Nach langen Jahren des vergeblichen Wartens:

Amdahl verkauft ersten Vektorrechner

28.08.1987

HOUSTON (CWN) - Die Zitterpartie um den ersten Supercomputer-Kunden ist für die Amdahl Corp. jetzt ausgestanden. Nach knapp drei Jahren, seit der Hersteller mit Pauken und Trompeten seine Vektorrechner auf den Markt gebracht hatte, erklärte sich kürzlich ein US-Anwender zum Kauf eines der vier IBM-kompatiblen Modelle bereit.

Der erste US-amerikanische Kunde ist die Geco Geophysical Co., eine Tochtergesellschaft der norwegischen Geophysical Co. Getestet hatte das Unternehmen außer der Amdahl-Maschine noch eine Cray sowie eine IBM 3090. Die Cray habe zuwenig Hauptspeicher aufgewiesen, und die IBM-Maschine sei zu teuer gewesen, erklärte der für DV zuständige Vice President von Geco. Der Anwender will mit dem Anfang August installierten Numbercruncher (Modell 1100) seine Kunden bei der Suche nach Ölfeldern unterstützen.

Eine bessere Hand bewies die deutsche Amdahl-Tochter beim Kundenfang: Bisher sind insgesamt fünf Vektorrechner in Europa verkauft und installiert worden. Dies veranlaßte die US-Mutter, die europäische Verkaufsstrategie nachzuahmen. Die zähe Absatzentwicklung im heimischen Markt führt der Hersteller auf fundamentale Unterschiede zwischen dem US-amerikanischen und dem europäischen Supercomputer-Markt zurück.

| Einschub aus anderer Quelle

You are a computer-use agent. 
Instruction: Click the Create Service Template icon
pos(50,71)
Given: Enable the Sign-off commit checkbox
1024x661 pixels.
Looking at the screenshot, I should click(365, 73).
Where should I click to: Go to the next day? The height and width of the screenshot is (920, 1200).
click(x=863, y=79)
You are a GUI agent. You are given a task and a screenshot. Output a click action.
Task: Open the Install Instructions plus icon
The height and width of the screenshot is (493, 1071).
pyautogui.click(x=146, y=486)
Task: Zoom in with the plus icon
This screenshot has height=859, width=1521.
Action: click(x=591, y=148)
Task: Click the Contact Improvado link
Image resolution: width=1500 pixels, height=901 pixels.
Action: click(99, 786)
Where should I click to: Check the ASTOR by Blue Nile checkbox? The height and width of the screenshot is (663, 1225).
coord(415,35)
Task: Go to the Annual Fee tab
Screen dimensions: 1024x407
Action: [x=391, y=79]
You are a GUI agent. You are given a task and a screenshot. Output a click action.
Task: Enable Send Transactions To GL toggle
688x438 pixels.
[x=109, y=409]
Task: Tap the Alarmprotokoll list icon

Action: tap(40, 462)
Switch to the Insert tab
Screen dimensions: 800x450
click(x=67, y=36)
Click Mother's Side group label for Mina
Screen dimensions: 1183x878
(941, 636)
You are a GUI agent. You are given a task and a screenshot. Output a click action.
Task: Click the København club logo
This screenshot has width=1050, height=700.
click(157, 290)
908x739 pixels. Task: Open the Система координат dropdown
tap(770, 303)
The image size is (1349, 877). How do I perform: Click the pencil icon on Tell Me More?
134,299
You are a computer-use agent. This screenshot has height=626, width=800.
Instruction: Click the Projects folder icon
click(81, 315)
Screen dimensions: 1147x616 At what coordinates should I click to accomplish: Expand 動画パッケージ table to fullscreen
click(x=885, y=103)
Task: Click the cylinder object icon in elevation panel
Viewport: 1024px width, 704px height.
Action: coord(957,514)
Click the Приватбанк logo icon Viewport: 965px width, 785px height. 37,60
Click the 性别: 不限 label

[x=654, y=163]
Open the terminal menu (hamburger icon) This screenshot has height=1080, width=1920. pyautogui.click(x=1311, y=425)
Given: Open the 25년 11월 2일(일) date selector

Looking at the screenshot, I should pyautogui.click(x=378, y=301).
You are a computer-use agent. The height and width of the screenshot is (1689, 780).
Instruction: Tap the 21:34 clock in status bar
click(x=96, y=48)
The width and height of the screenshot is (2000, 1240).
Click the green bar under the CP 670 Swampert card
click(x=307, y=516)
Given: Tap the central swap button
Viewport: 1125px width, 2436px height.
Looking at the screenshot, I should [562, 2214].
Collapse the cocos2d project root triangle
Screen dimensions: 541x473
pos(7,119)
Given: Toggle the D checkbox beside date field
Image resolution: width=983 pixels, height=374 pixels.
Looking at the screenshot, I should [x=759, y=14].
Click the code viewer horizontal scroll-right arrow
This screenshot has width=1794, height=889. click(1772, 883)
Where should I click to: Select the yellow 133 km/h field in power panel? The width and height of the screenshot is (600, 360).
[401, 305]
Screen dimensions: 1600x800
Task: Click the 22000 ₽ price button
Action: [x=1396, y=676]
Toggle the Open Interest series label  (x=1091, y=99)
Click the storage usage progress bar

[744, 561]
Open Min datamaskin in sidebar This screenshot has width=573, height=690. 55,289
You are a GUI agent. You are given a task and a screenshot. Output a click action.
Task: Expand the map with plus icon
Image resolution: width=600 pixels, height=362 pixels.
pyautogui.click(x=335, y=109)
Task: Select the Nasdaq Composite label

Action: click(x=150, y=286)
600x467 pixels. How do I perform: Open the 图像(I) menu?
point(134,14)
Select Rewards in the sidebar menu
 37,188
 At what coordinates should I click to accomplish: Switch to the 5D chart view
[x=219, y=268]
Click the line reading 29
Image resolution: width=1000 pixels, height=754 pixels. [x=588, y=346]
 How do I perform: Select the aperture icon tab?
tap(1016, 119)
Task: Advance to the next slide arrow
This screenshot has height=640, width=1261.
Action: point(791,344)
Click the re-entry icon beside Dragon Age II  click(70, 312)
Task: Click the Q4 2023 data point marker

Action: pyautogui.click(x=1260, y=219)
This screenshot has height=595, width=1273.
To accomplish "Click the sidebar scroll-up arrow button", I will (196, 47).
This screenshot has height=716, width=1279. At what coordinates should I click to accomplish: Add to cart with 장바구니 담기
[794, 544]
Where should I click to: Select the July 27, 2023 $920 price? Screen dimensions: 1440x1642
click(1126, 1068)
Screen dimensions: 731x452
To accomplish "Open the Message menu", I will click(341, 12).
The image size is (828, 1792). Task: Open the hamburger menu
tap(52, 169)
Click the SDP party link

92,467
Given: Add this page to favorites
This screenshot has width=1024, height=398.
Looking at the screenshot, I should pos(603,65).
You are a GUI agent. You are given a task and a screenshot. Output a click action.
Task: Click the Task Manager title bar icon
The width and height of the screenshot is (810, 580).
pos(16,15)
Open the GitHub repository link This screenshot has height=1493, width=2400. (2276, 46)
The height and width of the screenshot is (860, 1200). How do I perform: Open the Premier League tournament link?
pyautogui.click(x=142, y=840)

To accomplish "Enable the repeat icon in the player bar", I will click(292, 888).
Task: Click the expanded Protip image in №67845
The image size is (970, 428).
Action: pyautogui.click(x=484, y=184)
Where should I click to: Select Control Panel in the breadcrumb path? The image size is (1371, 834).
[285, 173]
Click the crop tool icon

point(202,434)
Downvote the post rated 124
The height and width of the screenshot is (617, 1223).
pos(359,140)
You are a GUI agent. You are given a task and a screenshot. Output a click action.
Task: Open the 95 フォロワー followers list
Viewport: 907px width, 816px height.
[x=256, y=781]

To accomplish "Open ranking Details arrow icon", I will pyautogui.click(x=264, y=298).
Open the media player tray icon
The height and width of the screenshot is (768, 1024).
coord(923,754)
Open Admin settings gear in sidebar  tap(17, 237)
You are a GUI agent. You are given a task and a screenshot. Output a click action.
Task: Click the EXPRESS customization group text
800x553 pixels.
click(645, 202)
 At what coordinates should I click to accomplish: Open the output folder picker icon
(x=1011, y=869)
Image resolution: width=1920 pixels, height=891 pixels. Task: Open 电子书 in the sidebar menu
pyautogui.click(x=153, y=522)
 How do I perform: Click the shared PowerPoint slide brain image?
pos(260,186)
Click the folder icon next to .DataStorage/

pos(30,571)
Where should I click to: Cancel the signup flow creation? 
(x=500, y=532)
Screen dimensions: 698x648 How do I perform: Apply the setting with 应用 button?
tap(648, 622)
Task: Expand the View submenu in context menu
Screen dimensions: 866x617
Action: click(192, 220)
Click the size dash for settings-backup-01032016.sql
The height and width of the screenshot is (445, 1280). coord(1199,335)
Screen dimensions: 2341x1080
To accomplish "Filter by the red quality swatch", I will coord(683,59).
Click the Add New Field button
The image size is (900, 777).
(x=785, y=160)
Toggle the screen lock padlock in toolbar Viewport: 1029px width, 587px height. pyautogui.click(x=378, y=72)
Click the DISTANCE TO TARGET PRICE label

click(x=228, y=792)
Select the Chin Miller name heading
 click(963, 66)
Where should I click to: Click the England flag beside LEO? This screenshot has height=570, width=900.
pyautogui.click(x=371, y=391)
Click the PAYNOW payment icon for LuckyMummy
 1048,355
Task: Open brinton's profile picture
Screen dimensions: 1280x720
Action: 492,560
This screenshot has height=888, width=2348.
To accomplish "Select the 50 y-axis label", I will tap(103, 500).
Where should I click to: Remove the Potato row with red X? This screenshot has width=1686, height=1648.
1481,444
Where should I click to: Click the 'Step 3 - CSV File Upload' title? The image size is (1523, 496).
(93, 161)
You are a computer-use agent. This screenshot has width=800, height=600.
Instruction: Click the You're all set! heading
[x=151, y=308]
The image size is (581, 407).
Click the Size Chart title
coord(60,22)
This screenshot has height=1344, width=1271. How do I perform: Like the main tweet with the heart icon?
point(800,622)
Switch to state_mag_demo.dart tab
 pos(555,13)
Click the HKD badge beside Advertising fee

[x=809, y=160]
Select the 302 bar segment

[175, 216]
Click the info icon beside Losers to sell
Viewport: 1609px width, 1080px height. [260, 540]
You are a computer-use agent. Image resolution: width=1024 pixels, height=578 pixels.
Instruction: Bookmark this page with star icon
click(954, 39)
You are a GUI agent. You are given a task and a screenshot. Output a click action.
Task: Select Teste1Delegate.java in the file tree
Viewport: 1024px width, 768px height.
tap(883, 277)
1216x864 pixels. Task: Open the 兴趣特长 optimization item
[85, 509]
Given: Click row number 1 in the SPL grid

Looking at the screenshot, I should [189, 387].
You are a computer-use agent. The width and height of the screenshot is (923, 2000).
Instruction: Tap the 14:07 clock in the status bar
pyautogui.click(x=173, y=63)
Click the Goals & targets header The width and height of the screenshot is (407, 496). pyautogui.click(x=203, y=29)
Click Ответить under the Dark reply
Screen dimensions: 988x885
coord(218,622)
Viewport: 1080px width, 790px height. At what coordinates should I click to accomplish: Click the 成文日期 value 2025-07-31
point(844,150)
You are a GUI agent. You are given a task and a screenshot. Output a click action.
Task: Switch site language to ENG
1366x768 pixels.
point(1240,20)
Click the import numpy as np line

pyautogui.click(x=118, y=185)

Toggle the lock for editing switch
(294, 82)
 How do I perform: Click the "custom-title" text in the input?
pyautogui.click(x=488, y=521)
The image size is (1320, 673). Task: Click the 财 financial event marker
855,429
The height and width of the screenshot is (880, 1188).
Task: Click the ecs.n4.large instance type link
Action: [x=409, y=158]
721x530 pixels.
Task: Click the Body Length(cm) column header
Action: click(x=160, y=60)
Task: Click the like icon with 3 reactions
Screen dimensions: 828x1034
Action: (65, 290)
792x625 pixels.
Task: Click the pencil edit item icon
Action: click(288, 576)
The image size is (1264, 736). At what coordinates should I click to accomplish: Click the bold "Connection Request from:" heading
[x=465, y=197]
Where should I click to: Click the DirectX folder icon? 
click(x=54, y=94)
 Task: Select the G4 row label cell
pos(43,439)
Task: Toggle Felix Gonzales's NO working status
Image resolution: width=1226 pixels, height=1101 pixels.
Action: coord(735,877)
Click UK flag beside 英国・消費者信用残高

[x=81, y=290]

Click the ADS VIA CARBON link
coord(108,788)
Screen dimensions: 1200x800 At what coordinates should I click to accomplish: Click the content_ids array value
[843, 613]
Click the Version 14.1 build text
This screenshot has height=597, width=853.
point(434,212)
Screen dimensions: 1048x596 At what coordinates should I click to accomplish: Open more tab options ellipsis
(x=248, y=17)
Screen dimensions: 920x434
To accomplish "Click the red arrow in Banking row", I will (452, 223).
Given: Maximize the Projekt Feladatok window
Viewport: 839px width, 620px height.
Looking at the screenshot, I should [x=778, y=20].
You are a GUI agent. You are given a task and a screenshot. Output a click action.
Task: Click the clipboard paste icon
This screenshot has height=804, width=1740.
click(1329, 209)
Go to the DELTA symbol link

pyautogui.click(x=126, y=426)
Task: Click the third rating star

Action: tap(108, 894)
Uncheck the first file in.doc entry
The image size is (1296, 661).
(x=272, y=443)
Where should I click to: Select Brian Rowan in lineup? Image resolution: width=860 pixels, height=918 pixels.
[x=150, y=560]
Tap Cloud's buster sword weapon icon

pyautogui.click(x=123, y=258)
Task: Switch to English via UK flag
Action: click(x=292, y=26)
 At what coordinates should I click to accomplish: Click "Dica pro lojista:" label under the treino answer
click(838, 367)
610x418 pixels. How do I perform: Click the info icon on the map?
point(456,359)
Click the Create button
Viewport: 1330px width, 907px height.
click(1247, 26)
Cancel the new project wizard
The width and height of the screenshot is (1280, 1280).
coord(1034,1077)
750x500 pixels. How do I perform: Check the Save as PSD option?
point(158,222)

Die US-Vektorrechner-Arena habe sich als eine äußerst harte Nuß erwiesen, die von Cray beherrscht wird, erklärte Wayne McIntyre, zuständig für den Bereich Wissenschaftliche Systeme bei Amdahl. In Europa sei die Loyalität gegenüber einem dominierenden Anbieter schwächer.

Ein weiterer Grund, weshalb die Supercomputer-Familie bislang kaum Erfolg hatte, ist auf schlechtes Marketing zurückzuführen, was Amdahl auch selbst zugibt. Es habe eine Weile gedauert, bis die Zielgruppe eindeutig definiert war, so McIntyre. Hierzu zählen die auf dem Ölsektor und in der Seismik tätigen Service Gesellschaften. Durch den Preisverfall von Erdöl ist diese Industrie allerdings in finanzielle Schwierigkeiten geraten, was sich negativ auf die Investitionstätigkeit für Forschung und Entwicklung auswirkte.